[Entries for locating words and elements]
_ _ _

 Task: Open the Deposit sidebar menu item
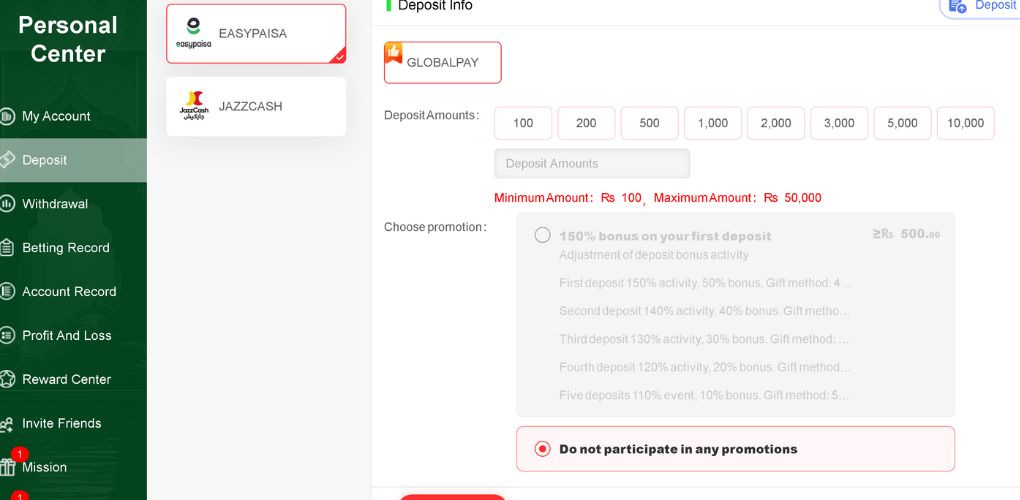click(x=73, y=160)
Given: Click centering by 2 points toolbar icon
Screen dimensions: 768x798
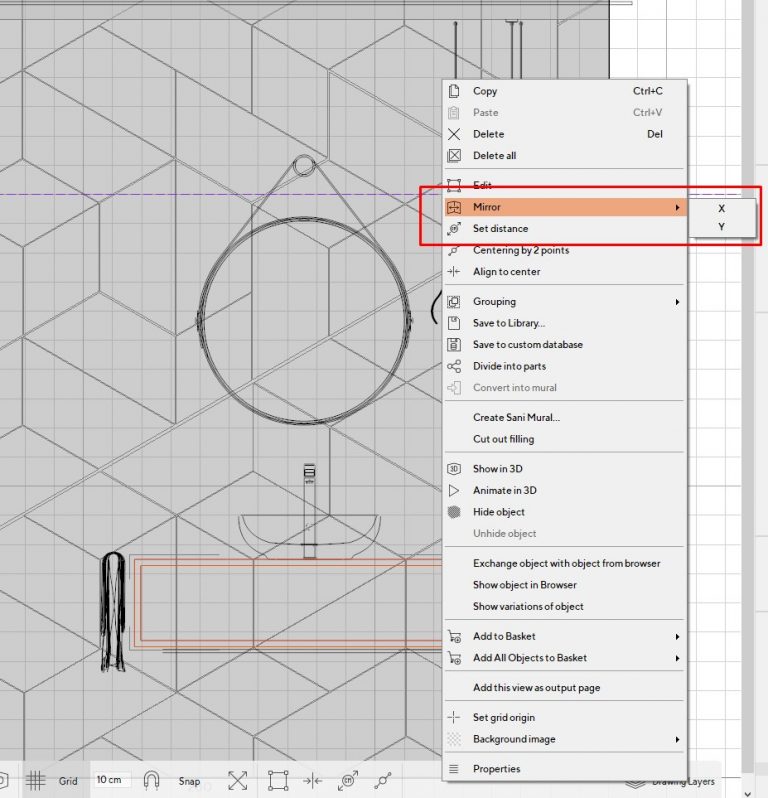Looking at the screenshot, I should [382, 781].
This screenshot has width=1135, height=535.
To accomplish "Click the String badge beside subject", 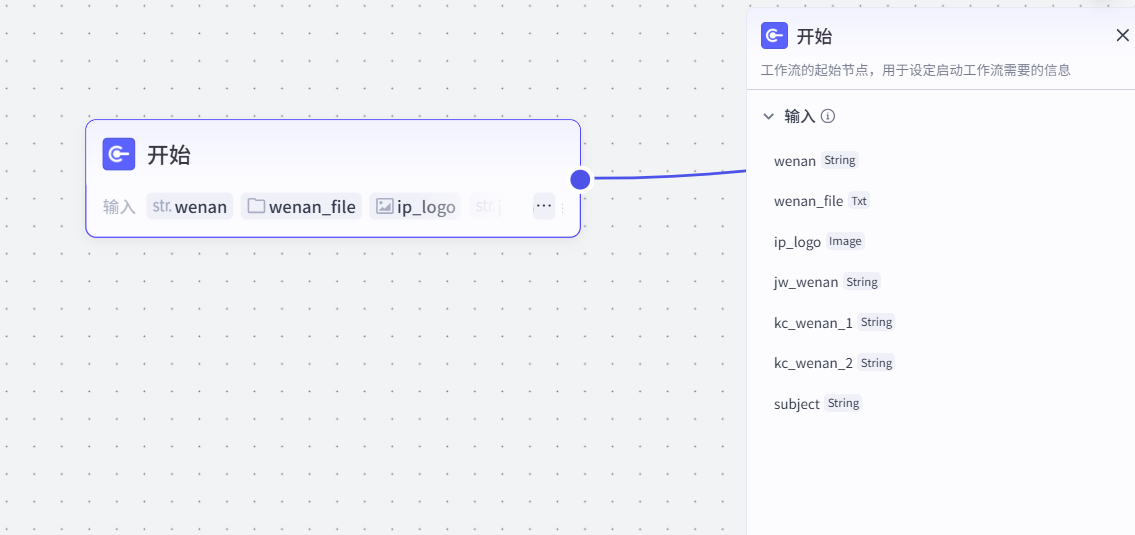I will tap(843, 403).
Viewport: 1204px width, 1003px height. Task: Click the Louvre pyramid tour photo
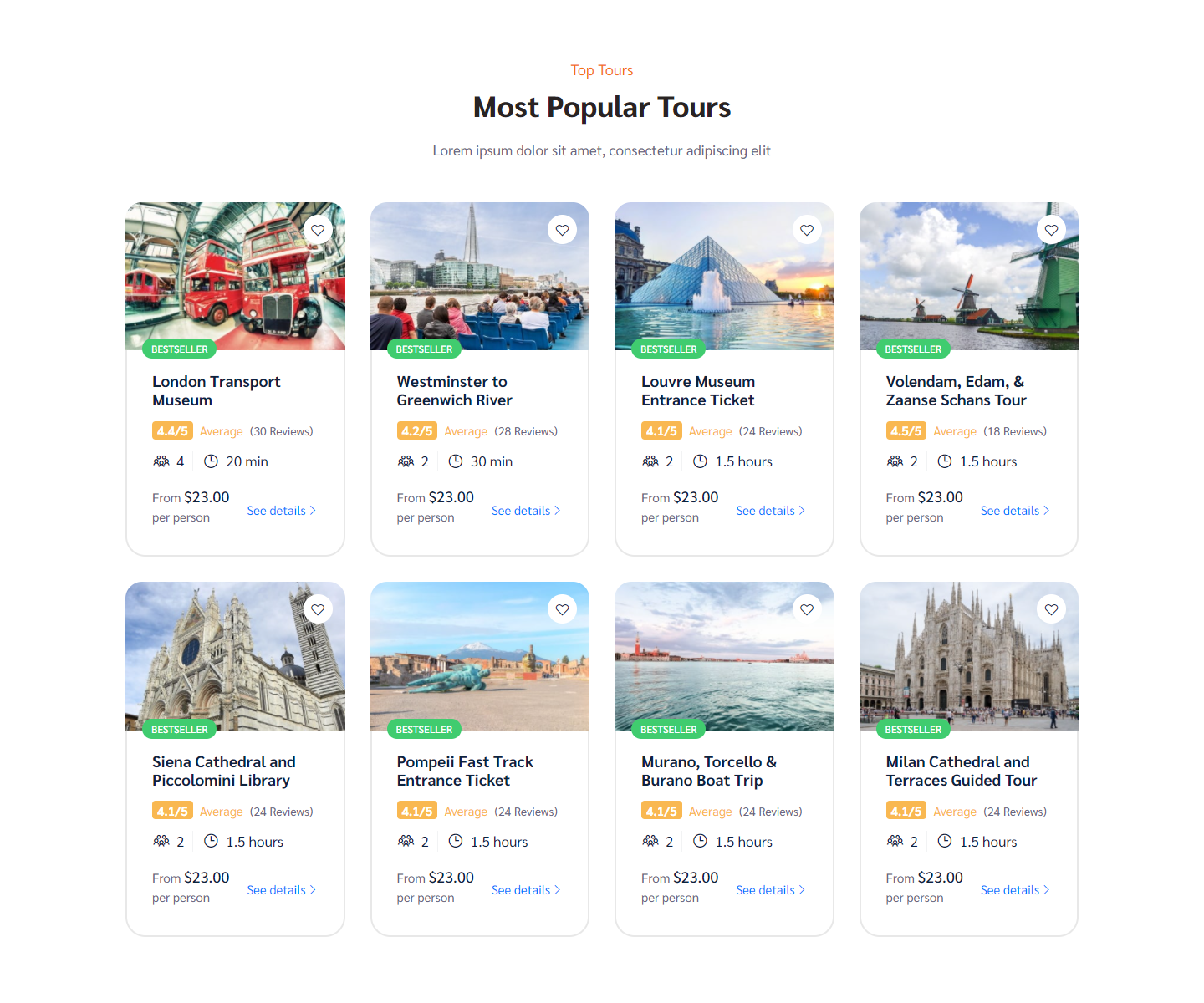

_ _ _

= Problem to work on =
Gather every line of the entries above that contains the string "Task", treating uppercase and lowercase as different.

= Solution =
 Task: Open the Deposit sidebar menu item
Viewport: 1204px width, 1003px height. Task: Click the Louvre pyramid tour photo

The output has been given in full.